Разве может певчий сосредоточиться на том, что и как он делает, если он поет, т.е. занимается своим основным делом в перерыве между разговорами с соседями или хождениями по клиросу? Современный певчий не оставляет житейских попечений, о чем просит Церковь и не только во время совершения Херувимской песни. Но отчего все же это происходит? И что потребно сделать, чтобы клирос был созвучен алтарю?
Хор призван молиться. Что это значит в отношении хора?
Быть во внимании, в сосредоточении, пребывать во внутренней тишине, где бы неотступно находился Господь, помогающий, покрывающий, восполняюший, милующий и утешающий. Помогающий трудиться ради Его славы. Покрываюший наши недостоинства. Восполняющий наши неумения. Милующий нас своей любовью. Утешающий наши скорби. Но разве мы стремимся получить все эти дáры? Всем своим поведением и отношением мы говорим Богу: «Отойди, не мешай, не сейчас, потом, и вообще, есть ли Ты? Тебя не видно, не слышно, а нам мало платят, многого требуют, службы длинные, мы бегаем с работы на работу ради прокормления, жизнь дорожает, а тут Ты со своими претензиями».
Почему я так говорю и нет ли здесь преувеличения, наговора?
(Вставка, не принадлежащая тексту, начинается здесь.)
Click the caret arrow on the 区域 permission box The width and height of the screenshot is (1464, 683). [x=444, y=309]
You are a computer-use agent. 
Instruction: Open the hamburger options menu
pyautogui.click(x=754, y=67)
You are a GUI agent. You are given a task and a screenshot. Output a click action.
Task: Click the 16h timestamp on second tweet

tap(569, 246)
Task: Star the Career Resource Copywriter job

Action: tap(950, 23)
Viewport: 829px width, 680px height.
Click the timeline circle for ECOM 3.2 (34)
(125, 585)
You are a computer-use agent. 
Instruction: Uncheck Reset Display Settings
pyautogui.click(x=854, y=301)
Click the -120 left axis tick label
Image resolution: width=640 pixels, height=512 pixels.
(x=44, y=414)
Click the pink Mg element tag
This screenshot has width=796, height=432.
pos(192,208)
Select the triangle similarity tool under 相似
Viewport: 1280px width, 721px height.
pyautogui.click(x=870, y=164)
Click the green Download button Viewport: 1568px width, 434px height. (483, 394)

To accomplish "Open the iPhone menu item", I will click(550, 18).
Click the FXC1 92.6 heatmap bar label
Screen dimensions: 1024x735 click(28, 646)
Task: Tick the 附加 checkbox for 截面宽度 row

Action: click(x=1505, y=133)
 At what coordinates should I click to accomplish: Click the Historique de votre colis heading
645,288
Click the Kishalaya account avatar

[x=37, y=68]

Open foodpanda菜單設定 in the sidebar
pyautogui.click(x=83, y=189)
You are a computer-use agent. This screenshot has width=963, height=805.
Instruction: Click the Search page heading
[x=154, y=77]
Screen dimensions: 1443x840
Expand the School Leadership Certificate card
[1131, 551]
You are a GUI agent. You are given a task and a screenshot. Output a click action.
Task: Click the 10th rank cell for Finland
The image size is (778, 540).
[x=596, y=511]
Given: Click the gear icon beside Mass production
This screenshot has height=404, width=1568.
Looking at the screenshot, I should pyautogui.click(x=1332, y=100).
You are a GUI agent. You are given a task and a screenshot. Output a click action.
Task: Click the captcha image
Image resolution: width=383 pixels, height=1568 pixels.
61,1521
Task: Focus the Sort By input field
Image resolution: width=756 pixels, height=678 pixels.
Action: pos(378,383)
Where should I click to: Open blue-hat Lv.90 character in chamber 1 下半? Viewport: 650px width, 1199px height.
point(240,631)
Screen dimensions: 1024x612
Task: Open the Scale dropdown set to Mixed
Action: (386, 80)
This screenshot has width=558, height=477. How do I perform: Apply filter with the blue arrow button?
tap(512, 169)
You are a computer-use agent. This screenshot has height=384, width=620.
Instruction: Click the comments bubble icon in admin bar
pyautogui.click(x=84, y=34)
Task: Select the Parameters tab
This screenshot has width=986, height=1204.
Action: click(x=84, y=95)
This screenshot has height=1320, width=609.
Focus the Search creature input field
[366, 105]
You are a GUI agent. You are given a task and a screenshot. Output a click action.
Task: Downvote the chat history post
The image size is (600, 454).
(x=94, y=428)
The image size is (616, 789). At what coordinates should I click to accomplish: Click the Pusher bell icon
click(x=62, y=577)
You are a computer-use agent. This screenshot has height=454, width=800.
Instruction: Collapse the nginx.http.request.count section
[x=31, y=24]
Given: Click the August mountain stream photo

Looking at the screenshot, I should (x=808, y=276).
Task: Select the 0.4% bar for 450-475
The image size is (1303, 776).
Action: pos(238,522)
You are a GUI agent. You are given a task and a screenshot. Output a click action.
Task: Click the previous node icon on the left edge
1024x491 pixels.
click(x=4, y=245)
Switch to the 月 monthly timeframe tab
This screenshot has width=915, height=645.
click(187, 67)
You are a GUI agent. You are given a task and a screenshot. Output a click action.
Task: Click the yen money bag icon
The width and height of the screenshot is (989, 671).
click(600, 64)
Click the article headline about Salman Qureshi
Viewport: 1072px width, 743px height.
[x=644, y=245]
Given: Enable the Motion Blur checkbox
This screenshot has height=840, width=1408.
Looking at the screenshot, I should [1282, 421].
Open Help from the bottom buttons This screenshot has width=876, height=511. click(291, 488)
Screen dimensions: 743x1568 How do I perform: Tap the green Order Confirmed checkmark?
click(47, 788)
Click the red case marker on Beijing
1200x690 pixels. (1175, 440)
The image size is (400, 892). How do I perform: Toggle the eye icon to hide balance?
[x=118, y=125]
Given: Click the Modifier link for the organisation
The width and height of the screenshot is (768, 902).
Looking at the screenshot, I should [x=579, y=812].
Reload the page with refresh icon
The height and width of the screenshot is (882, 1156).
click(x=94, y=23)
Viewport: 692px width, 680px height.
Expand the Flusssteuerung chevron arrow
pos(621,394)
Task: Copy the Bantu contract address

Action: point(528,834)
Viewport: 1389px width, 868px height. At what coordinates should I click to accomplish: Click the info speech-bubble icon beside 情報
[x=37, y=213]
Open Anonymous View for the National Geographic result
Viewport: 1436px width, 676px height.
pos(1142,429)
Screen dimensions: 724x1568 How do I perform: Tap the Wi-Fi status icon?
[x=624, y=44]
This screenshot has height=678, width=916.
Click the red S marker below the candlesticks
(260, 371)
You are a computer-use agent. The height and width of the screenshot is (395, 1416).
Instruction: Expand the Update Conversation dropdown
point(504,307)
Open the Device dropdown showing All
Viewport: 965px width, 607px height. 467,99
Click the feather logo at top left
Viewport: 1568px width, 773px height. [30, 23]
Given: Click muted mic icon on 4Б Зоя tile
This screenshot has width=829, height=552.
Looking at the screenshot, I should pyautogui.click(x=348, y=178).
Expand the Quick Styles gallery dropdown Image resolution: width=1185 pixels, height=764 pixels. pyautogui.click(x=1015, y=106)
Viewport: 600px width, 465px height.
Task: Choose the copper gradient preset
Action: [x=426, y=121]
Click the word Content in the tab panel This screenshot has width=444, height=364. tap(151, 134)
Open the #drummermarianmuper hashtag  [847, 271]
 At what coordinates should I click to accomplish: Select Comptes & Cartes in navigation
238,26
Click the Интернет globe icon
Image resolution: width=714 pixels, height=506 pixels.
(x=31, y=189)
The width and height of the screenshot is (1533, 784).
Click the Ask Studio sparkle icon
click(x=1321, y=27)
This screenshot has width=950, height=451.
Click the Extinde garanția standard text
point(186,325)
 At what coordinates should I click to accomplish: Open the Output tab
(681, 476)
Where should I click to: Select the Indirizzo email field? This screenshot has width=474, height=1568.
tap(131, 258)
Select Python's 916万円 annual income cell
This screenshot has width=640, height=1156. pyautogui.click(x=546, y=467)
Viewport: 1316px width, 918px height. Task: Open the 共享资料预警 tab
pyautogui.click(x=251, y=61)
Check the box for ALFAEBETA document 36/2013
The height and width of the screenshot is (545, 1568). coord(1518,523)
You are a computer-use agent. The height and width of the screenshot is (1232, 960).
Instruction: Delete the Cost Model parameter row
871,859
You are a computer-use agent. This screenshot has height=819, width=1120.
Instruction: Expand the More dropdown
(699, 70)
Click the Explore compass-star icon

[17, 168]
Судите сами, но как это воспринимать иначе, если каждое наше действие в продолжении службы направлено не к Богу, а в пустоту, в самотéшение, в самодовольство, в непослушание, в эгоизм и личную гордыню. Нет у нас страха Божия, нет Божией памяти, нет радения о высшем, нет тех добродетелей, которые Церковь помогает и призывает стяжать. Был бы страх Божий, разве жили бы мы посторонним и не относящимся в данный момент к тому делу, способности к которому у нас есть? А есть ли? Разве голос – это единственный инструмент молитвы? Да, если голос «говорит» от сердца, если сердце не пустое или заполненное житейским мусором, а тихое, молчаливое и потому способное вместить в себя Невместимого.
У сегодняшнего певчего, не члена прихода нет задачи молиться. Он не думает об этом, а надо бы. И что тогда с него можно спросить? Не разговаривать, не посылать смс, не садиться? Разве все это будешь говорить верующему человеку? Верующий человек все это понимает, как верующий певчий понимает и осознает свое призвание служить Богу, отдавать Ему и людям свой талант, украшать и наполнять смыслом богослужение.